**Task to carry out:**
Below are the records. Transcribe them exactly.

Saved entries
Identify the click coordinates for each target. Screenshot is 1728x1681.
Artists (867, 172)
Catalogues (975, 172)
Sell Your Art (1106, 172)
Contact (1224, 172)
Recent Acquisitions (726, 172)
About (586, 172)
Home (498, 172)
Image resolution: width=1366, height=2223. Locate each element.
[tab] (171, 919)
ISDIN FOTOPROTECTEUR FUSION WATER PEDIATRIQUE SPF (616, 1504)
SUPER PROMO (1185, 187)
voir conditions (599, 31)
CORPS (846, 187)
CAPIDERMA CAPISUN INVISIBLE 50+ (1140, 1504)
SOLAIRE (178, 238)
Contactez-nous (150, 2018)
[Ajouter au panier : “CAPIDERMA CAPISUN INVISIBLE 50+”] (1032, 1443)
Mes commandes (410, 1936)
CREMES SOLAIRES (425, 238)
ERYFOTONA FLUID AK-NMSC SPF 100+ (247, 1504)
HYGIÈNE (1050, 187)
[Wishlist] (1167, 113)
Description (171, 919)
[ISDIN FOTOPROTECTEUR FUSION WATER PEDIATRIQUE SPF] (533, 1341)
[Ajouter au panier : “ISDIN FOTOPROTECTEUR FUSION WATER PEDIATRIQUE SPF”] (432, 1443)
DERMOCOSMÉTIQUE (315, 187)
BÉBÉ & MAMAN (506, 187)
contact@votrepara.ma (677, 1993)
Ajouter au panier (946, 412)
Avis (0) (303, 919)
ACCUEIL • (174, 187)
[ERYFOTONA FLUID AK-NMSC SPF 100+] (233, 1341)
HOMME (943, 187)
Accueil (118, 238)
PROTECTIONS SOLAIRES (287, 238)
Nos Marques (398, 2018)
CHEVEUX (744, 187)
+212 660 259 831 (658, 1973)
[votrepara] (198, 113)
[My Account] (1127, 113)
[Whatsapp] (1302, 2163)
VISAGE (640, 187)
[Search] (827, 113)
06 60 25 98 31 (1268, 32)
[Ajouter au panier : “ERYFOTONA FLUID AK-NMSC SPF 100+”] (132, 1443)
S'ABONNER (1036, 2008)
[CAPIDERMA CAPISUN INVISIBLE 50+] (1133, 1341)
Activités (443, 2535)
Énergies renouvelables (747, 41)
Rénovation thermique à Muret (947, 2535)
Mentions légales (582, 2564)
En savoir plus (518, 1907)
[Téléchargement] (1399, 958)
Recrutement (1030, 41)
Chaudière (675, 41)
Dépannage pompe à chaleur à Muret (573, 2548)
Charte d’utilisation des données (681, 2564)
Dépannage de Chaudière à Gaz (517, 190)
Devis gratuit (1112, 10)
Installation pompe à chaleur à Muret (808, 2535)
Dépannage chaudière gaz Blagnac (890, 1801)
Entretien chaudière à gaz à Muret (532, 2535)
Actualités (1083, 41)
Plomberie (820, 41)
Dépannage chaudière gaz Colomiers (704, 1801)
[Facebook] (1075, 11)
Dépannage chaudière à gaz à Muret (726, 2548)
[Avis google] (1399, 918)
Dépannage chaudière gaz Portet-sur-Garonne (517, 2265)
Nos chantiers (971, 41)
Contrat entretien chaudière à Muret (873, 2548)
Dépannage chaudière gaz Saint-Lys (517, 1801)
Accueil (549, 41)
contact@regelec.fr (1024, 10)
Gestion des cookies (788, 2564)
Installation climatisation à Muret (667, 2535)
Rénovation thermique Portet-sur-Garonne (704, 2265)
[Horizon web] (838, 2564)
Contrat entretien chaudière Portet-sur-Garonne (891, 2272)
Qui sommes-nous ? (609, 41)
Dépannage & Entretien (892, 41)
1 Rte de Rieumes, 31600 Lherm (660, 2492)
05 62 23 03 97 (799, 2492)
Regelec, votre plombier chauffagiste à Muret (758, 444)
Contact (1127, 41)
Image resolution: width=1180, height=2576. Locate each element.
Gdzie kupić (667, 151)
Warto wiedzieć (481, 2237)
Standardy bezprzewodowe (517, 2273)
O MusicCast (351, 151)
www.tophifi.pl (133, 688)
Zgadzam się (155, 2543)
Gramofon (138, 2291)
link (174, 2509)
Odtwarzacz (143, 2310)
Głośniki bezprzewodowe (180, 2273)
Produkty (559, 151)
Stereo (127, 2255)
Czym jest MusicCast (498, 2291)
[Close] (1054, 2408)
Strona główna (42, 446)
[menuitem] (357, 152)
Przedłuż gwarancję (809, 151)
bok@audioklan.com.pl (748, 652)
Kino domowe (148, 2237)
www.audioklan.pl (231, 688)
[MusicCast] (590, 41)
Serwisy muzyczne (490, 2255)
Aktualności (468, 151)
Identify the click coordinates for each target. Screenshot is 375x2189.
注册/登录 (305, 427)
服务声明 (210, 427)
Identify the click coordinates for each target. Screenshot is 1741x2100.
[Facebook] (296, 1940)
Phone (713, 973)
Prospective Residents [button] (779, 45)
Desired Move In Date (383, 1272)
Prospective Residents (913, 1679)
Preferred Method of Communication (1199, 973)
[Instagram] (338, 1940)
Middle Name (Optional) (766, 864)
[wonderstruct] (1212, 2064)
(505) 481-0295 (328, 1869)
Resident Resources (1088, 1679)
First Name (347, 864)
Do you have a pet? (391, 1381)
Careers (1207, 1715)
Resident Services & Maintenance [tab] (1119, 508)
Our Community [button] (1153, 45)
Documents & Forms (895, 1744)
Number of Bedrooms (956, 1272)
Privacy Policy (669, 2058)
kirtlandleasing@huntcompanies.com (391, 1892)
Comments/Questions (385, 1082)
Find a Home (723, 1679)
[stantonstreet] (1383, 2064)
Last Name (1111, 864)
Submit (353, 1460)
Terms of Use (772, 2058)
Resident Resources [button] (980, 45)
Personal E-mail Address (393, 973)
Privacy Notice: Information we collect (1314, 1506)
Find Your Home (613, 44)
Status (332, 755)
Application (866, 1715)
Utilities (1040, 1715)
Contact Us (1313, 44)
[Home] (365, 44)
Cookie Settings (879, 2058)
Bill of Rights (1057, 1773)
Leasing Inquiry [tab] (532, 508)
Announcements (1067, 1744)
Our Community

**Written response:**
Identify the click coordinates for each target. Screenshot is 1728x1681.
Artists (867, 172)
Catalogues (975, 172)
Sell Your Art (1106, 172)
Contact (1224, 172)
Recent Acquisitions (726, 172)
About (586, 172)
Home (498, 172)
Image resolution: width=1366, height=2223. Locate each element.
[tab] (171, 919)
ISDIN FOTOPROTECTEUR FUSION WATER PEDIATRIQUE SPF (616, 1504)
SUPER PROMO (1185, 187)
voir conditions (599, 31)
CORPS (846, 187)
CAPIDERMA CAPISUN INVISIBLE 50+ (1140, 1504)
SOLAIRE (178, 238)
Contactez-nous (150, 2018)
[Ajouter au panier : “CAPIDERMA CAPISUN INVISIBLE 50+”] (1032, 1443)
Mes commandes (410, 1936)
CREMES SOLAIRES (425, 238)
ERYFOTONA FLUID AK-NMSC SPF 100+ (247, 1504)
HYGIÈNE (1050, 187)
[Wishlist] (1167, 113)
Description (171, 919)
[ISDIN FOTOPROTECTEUR FUSION WATER PEDIATRIQUE SPF] (533, 1341)
[Ajouter au panier : “ISDIN FOTOPROTECTEUR FUSION WATER PEDIATRIQUE SPF”] (432, 1443)
DERMOCOSMÉTIQUE (315, 187)
BÉBÉ & MAMAN (506, 187)
contact@votrepara.ma (677, 1993)
Ajouter au panier (946, 412)
Avis (0) (303, 919)
ACCUEIL • (174, 187)
[ERYFOTONA FLUID AK-NMSC SPF 100+] (233, 1341)
HOMME (943, 187)
Accueil (118, 238)
PROTECTIONS SOLAIRES (287, 238)
Nos Marques (398, 2018)
CHEVEUX (744, 187)
+212 660 259 831 (658, 1973)
[votrepara] (198, 113)
[My Account] (1127, 113)
[Whatsapp] (1302, 2163)
VISAGE (640, 187)
[Search] (827, 113)
06 60 25 98 31 (1268, 32)
[Ajouter au panier : “ERYFOTONA FLUID AK-NMSC SPF 100+”] (132, 1443)
S'ABONNER (1036, 2008)
[CAPIDERMA CAPISUN INVISIBLE 50+] (1133, 1341)
Activités (443, 2535)
Énergies renouvelables (747, 41)
Rénovation thermique à Muret (947, 2535)
Mentions légales (582, 2564)
En savoir plus (518, 1907)
[Téléchargement] (1399, 958)
Recrutement (1030, 41)
Chaudière (675, 41)
Dépannage pompe à chaleur à Muret (573, 2548)
Charte d’utilisation des données (681, 2564)
Dépannage de Chaudière à Gaz (517, 190)
Devis gratuit (1112, 10)
Installation pompe à chaleur à Muret (808, 2535)
Dépannage chaudière gaz Blagnac (890, 1801)
Entretien chaudière à gaz à Muret (532, 2535)
Actualités (1083, 41)
Plomberie (820, 41)
Dépannage chaudière gaz Colomiers (704, 1801)
[Facebook] (1075, 11)
Dépannage chaudière à gaz à Muret (726, 2548)
[Avis google] (1399, 918)
Dépannage chaudière gaz Portet-sur-Garonne (517, 2265)
Nos chantiers (971, 41)
Contrat entretien chaudière à Muret (873, 2548)
Dépannage chaudière gaz Saint-Lys (517, 1801)
Accueil (549, 41)
contact@regelec.fr (1024, 10)
Gestion des cookies (788, 2564)
Installation climatisation à Muret (667, 2535)
Rénovation thermique Portet-sur-Garonne (704, 2265)
[Horizon web] (838, 2564)
Contrat entretien chaudière Portet-sur-Garonne (891, 2272)
Qui sommes-nous ? (609, 41)
Dépannage & Entretien (892, 41)
1 Rte de Rieumes, 31600 Lherm (660, 2492)
05 62 23 03 97 (799, 2492)
Regelec, votre plombier chauffagiste à Muret (758, 444)
Contact (1127, 41)
Image resolution: width=1180, height=2576. Locate each element.
Gdzie kupić (667, 151)
Warto wiedzieć (481, 2237)
Standardy bezprzewodowe (517, 2273)
O MusicCast (351, 151)
www.tophifi.pl (133, 688)
Zgadzam się (155, 2543)
Gramofon (138, 2291)
link (174, 2509)
Odtwarzacz (143, 2310)
Głośniki bezprzewodowe (180, 2273)
Produkty (559, 151)
Stereo (127, 2255)
Czym jest MusicCast (498, 2291)
[Close] (1054, 2408)
Strona główna (42, 446)
[menuitem] (357, 152)
Przedłuż gwarancję (809, 151)
bok@audioklan.com.pl (748, 652)
Kino domowe (148, 2237)
www.audioklan.pl (231, 688)
[MusicCast] (590, 41)
Serwisy muzyczne (490, 2255)
Aktualności (468, 151)
Identify the click coordinates for each target. Screenshot is 375x2189.
注册/登录 (305, 427)
服务声明 (210, 427)
Identify the click coordinates for each target. Screenshot is 1741x2100.
[Facebook] (296, 1940)
Phone (713, 973)
Prospective Residents [button] (779, 45)
Desired Move In Date (383, 1272)
Prospective Residents (913, 1679)
Preferred Method of Communication (1199, 973)
[Instagram] (338, 1940)
Middle Name (Optional) (766, 864)
[wonderstruct] (1212, 2064)
(505) 481-0295 (328, 1869)
Resident Resources (1088, 1679)
First Name (347, 864)
Do you have a pet? (391, 1381)
Careers (1207, 1715)
Resident Services & Maintenance [tab] (1119, 508)
Our Community [button] (1153, 45)
Documents & Forms (895, 1744)
Number of Bedrooms (956, 1272)
Privacy Policy (669, 2058)
kirtlandleasing@huntcompanies.com (391, 1892)
Comments/Questions (385, 1082)
Find a Home (723, 1679)
[stantonstreet] (1383, 2064)
Last Name (1111, 864)
Submit (353, 1460)
Terms of Use (772, 2058)
Resident Resources [button] (980, 45)
Personal E-mail Address (393, 973)
Privacy Notice: Information we collect (1314, 1506)
Find Your Home (613, 44)
Status (332, 755)
Application (866, 1715)
Utilities (1040, 1715)
Contact Us (1313, 44)
[Home] (365, 44)
Cookie Settings (879, 2058)
Bill of Rights (1057, 1773)
Leasing Inquiry [tab] (532, 508)
Announcements (1067, 1744)
Our Community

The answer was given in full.